Three MARISAT satellites were launched in 1976 on Delta 2914 launch vehicles to provide interim

operational capability while waiting for FLTSAT availability. Each satellite carried three transponders: two 25-kHz transponders and one 500-kHz transponder. The 500-kHz transponder was designed to accommodate a jam-resistant frequency-hop communication service. Designed for a service life of five years, the satellites were deactivated in 1996 after over 19 years of service.

Beginning in 1978, eight FLTSAT satellites were launched on Atlas Centaurs, but only six achieved proper orbits. Each satellite carried twenty-four transponders: twelve 5-kHz transponders, ten 25-kHz transponders, one 500-kHz transponder, and a 25-kHz transponder using an SHF uplink and a UHF downlink. Seven of the 5-kHz transponders contained onboard processing to accommodate a jam-resistant frequency-hop communication service used by the Air Force. The transponder with the SHF uplink was designed for use by the Navy Fleet Broadcasting service and contains onboard processing for a jam-resistant spread-spectrum uplink. FLTSATs 7 and 8 carry Fleet EHF Packages (FEPs). FLTSATs 1, 4, 7, and 8 are still in use providing operational communication services.

For a short time Congress mandated the use of leased rather than purchased satellites. While the Navy continued to work on a new generation of tactical/strategic tri-service satellites, five LEASAT satellites were launched using the Space Shuttle. One satellite failed early and one had to be repaired by a Shuttle crew while still in its initial parking orbit. These satellites provided a minimum capability for extending the service life of the FLTSAT constellation. Each satellite carried thirteen transponders: five 5-kHz transponders, six 25-kHz transponders, one 500-kHz transponder, and one 25-kHz transponder using an SHF uplink and a UHF downlink.

The newest constellation consists of a pair of UHF Follow-On satellites operating over each of the four satellite coverage areas. UFO-l was launched in 1993 on the first commercially built Atlas but was placed into an improper orbit. The following eight launches were successful, providing a complete constellation. UFO-10 is scheduled for launch in 1999 to provide a spare satellite. Each satellite pair operating together provides seventy-eight transponders: forty-two 5-kHz transponders, thirty-four 25-kHz transponders, and two 25-kHz transponders using an SHF or EHF uplink and a UHF downlink. The portion of the frequency spectrum that was

18-3

formally allocated to the 500-kHz transponders is now allocated to additional 5-kHz and 25-kHz transponders. UFOs 4-6 also carry Low Data Rate (LDR) EHF packages while UFOs 7-10 carry an enhanced EHF package. UFOs 8-10 carry a Ka-Band Global Broadcast System GW broadcast package.

■ **What you will do**:
Answer these questions about the passage on military UHF communication satellites.
(a) How many transponders did each MARISAT satellite carry?
(b) Of the eight FLTSAT satellites launched, how many achieved proper orbits?
(c) What was used to launch the five LEASAT satellites?

■ **Records**:

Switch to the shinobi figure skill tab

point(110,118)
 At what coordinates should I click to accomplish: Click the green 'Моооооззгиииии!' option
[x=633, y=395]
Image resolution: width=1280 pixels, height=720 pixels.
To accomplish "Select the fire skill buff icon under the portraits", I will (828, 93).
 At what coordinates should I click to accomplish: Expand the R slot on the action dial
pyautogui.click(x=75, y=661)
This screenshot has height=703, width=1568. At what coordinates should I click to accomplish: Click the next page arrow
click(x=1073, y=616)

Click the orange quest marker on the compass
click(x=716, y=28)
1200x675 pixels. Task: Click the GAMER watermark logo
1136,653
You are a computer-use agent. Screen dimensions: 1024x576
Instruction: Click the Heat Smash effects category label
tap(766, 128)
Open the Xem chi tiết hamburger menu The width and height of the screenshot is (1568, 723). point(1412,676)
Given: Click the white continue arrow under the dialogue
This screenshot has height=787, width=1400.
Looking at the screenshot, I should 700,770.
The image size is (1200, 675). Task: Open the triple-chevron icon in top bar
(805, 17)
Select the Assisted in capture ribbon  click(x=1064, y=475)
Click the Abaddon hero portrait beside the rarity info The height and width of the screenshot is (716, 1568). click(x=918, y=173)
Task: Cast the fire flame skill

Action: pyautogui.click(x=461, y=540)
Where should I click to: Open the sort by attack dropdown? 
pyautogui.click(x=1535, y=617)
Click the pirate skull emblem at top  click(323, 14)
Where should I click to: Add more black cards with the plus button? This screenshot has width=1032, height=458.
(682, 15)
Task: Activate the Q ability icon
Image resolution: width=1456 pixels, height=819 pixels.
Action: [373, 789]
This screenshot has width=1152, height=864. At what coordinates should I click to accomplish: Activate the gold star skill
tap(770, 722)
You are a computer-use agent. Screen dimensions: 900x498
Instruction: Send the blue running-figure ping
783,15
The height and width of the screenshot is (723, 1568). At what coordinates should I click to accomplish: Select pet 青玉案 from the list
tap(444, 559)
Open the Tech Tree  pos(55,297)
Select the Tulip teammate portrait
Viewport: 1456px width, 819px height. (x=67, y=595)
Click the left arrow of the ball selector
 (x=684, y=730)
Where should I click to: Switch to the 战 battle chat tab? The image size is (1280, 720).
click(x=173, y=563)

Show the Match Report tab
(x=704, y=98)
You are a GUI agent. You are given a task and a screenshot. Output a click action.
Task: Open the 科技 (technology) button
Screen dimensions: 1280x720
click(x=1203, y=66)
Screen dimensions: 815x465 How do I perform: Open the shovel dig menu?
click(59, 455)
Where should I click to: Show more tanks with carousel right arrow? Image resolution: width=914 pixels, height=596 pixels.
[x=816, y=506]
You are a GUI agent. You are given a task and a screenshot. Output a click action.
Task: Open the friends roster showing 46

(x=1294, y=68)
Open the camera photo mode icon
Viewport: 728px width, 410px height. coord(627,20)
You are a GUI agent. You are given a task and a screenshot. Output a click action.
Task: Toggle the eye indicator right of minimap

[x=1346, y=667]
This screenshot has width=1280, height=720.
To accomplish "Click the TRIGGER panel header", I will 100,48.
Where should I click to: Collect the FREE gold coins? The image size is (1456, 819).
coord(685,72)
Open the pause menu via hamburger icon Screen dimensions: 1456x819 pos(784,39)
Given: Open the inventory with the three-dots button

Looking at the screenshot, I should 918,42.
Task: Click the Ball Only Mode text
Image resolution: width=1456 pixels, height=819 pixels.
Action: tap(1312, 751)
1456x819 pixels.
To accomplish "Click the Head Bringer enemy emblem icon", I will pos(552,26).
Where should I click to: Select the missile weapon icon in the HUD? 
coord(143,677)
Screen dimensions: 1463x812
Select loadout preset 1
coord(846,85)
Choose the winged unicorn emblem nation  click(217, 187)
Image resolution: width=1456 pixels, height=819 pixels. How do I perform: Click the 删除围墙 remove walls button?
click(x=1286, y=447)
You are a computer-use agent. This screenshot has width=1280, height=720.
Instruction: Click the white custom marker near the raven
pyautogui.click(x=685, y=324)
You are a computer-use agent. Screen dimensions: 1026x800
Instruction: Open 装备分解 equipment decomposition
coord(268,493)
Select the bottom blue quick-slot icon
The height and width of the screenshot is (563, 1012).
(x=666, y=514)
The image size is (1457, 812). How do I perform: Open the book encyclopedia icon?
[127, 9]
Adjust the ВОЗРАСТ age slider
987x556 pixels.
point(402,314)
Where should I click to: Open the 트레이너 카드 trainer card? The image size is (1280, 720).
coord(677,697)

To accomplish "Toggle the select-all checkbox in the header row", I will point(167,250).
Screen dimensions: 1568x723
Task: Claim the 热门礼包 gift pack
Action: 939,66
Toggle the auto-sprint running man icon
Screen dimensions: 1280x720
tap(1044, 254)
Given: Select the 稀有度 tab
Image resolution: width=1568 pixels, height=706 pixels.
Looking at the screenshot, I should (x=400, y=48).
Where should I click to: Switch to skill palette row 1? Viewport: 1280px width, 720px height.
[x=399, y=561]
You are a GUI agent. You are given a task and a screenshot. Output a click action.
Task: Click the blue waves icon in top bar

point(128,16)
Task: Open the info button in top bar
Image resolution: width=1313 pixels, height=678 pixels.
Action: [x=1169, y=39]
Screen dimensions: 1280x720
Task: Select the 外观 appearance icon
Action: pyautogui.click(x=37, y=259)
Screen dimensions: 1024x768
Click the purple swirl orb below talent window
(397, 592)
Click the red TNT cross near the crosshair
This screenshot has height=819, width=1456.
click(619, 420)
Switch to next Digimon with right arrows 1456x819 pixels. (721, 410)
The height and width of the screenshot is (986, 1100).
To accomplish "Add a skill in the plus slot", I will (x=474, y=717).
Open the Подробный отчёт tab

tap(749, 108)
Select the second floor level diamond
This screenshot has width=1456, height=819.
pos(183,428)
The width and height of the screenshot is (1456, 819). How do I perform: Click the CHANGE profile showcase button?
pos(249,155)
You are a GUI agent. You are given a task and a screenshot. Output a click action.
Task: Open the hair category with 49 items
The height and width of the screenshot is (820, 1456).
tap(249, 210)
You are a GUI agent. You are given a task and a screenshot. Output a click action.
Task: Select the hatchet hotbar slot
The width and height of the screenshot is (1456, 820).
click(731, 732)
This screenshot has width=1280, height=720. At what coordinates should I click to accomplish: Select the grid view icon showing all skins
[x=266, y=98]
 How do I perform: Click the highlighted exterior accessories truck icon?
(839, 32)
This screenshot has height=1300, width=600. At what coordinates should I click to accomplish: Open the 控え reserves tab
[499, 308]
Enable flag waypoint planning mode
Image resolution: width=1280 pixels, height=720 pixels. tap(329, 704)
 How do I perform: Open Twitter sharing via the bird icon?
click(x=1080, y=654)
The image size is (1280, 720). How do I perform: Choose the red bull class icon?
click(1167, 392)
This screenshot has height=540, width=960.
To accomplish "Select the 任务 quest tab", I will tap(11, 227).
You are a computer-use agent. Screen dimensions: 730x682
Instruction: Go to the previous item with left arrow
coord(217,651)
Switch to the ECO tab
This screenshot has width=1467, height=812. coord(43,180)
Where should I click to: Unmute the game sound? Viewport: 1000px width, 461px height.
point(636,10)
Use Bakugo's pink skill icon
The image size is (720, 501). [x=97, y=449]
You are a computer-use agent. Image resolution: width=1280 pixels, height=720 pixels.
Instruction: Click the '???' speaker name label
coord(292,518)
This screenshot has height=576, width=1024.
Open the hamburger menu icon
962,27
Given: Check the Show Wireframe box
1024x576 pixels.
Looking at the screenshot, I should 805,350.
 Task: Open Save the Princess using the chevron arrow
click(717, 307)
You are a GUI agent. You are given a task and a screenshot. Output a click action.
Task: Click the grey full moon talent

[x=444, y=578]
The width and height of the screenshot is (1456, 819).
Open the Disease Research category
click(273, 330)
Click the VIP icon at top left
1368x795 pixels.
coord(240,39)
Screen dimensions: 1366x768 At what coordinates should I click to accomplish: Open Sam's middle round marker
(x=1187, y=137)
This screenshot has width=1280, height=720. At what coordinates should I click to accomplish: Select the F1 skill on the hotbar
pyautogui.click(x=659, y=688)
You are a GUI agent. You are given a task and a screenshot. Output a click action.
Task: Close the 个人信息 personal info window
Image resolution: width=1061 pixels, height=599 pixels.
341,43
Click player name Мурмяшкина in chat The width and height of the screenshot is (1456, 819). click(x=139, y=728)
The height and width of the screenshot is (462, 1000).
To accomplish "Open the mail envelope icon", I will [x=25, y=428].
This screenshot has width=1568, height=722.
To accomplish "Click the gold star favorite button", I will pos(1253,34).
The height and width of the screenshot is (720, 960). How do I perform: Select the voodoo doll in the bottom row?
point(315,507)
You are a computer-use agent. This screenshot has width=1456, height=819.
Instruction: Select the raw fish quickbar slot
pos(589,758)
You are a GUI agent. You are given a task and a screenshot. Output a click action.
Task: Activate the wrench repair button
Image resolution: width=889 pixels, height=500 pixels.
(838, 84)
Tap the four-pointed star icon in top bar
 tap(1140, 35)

■ **Solution to this exercise**:
(a) Three: two 25-kHz transponders and one 500-kHz transponder.
(b) Six.
(c) The Space Shuttle.